**** Quoted passage ****
The extended peer community should play a part in determining any evaluation system. The goal is not to be prescriptive, but rather to clarify the intentions and processes of scientists and other co-producers of research. An accepted suite of criteria helps to document these choices and leads to context-appropriate evaluation (see ‘Best practice’).
There are only a handful of examples to build on. Co-production tends to function at a small, experimental scale, and generally does not attempt to draw out working principles that other programmes might learn from.
One notable exception is the organization Mistra Urban Futures (for which B.P. serves as the UK lead). It has developed workshops that support peer learning for people working on co-produced research, a transdisciplinary research school and a handbook, alongside an evaluation methodology for co-production that considers both the quality of the processes and the outcomes achieved. This international centre focuses on how cities and settled areas can grow sustainably, and is led by a consortium of local authorities and academics in Sweden, with partners in South Africa, Kenya and the United Kingdom. Mistra’s criteria for high-quality co-production include relevance, credibility and legitimacy. Outcomes are categorized in several ways: as effects that can be directly attributed to a programme and as potential broader effects and influences.
**** Provided records ****
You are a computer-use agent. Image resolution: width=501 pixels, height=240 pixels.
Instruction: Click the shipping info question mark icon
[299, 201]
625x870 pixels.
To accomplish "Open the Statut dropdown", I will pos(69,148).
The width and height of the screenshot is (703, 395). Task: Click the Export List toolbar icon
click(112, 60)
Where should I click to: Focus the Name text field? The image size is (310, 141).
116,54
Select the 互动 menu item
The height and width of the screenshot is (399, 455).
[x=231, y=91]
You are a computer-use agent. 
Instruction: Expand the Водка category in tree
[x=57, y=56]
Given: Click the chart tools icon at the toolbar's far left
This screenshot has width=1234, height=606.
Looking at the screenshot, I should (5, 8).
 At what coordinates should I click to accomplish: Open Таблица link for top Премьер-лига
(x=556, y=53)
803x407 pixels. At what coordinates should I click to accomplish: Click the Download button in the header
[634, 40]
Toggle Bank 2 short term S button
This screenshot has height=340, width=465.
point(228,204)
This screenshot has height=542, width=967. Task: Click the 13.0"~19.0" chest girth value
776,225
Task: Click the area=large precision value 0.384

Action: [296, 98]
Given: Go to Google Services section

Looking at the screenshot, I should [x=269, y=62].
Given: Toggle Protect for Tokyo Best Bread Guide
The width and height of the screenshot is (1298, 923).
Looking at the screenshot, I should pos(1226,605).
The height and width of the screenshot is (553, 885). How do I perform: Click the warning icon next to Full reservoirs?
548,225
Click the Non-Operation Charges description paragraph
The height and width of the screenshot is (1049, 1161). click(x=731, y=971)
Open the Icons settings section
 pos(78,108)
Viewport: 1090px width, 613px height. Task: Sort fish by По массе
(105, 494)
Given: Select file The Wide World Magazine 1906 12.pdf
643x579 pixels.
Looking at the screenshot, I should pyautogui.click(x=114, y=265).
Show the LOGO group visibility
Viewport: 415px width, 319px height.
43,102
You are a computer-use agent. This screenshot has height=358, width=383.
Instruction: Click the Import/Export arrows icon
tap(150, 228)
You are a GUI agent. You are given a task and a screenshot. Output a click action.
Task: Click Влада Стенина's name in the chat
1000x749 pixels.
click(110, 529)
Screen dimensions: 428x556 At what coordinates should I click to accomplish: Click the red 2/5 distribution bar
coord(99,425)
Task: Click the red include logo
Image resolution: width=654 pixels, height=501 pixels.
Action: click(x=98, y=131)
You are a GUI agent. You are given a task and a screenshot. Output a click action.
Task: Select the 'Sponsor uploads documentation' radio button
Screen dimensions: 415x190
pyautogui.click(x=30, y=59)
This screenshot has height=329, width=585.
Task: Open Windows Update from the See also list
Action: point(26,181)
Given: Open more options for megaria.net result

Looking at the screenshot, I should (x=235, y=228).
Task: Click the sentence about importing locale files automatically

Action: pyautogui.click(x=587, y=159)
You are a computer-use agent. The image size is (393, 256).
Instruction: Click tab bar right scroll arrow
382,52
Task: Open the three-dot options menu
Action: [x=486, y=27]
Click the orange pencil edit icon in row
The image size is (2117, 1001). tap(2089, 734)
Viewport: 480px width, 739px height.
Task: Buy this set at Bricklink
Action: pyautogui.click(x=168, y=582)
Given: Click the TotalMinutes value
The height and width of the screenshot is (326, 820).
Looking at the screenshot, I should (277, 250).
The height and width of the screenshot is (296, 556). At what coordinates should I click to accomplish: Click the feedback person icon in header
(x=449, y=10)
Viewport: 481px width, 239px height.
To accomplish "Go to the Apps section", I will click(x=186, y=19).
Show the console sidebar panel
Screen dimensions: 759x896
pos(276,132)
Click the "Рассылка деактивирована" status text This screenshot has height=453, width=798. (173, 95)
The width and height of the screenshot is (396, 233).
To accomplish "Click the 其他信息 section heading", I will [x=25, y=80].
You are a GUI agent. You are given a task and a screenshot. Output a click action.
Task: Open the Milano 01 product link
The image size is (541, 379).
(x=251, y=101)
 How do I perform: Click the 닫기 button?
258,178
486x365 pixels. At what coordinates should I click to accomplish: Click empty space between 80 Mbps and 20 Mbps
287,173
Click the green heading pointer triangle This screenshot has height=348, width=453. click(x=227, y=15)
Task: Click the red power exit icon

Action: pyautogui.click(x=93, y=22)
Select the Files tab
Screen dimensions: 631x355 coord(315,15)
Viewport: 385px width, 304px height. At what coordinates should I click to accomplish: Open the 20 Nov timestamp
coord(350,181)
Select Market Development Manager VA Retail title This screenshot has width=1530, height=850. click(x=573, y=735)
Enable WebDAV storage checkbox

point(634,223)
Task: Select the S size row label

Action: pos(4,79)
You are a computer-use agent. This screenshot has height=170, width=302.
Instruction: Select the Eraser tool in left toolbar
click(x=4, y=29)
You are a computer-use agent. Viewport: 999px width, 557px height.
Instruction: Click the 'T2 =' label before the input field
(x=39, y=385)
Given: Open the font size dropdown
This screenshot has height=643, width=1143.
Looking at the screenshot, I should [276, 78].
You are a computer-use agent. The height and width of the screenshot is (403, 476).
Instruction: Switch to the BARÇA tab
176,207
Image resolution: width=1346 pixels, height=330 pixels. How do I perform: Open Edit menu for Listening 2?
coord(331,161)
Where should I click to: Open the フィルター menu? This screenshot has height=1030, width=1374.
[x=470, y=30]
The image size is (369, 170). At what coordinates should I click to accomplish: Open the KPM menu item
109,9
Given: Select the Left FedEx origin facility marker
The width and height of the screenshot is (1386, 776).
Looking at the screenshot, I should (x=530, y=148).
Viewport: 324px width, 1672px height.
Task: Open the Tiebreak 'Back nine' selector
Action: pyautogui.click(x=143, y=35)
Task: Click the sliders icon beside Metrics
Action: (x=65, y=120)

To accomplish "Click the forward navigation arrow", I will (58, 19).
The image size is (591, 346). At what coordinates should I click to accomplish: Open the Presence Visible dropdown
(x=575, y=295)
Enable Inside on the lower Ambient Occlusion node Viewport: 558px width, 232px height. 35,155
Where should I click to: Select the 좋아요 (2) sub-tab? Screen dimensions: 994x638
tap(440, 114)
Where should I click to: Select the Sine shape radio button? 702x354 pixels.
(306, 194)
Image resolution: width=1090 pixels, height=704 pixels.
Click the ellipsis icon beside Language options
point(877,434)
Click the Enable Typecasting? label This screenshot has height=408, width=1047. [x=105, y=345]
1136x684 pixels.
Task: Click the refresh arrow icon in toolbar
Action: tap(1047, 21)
****
• **Using the information**
1. Update the passage on evaluating co-produced research, starting at "There are only" and ending at "might learn from.", with "examples" replaced by "models".
2. Answer these from the passage on evaluating co-produced research:
(a) At what kind of scale does co-production tend to function?
(b) Apart from Sweden, in which countries does Mistra Urban Futures have partners?
(c) What criteria does Mistra list for high-quality co-production?
3. Continue the passage on evaluating co-produced research from the point where it stops.

• **Answer set**
1.
There are only a handful of models to build on. Co-production tends to function at a small, experimental scale, and generally does not attempt to draw out working principles that other programmes might learn from.

2.
(a) A small, experimental scale.
(b) South Africa, Kenya and the United Kingdom.
(c) Relevance, credibility and legitimacy.

3.
The use of proxies to measure outcomes is crucial, yet is underdeveloped. Proxies for social values (such as commitment and a feeling of belonging) can include contributions in kind, time donated to projects and the depth and breadth of resulting personal, inter-relational and system-wide networks.
Another organization of note is Canada’s International Development Research Centre in Ottawa, which funds work aimed at tackling social and health problems in the global south. It has developed a tool for assessing the projects that it supports, which incorporates the views of stakeholders, users and non-scientific beneficiaries in communities.
Co-production doesn’t devalue science, it re-evaluates other ways of knowing. If we want to see more co-production, we need to revise the dominant metrics accordingly. In essence, metrics to assess co-production must themselves be co-produced.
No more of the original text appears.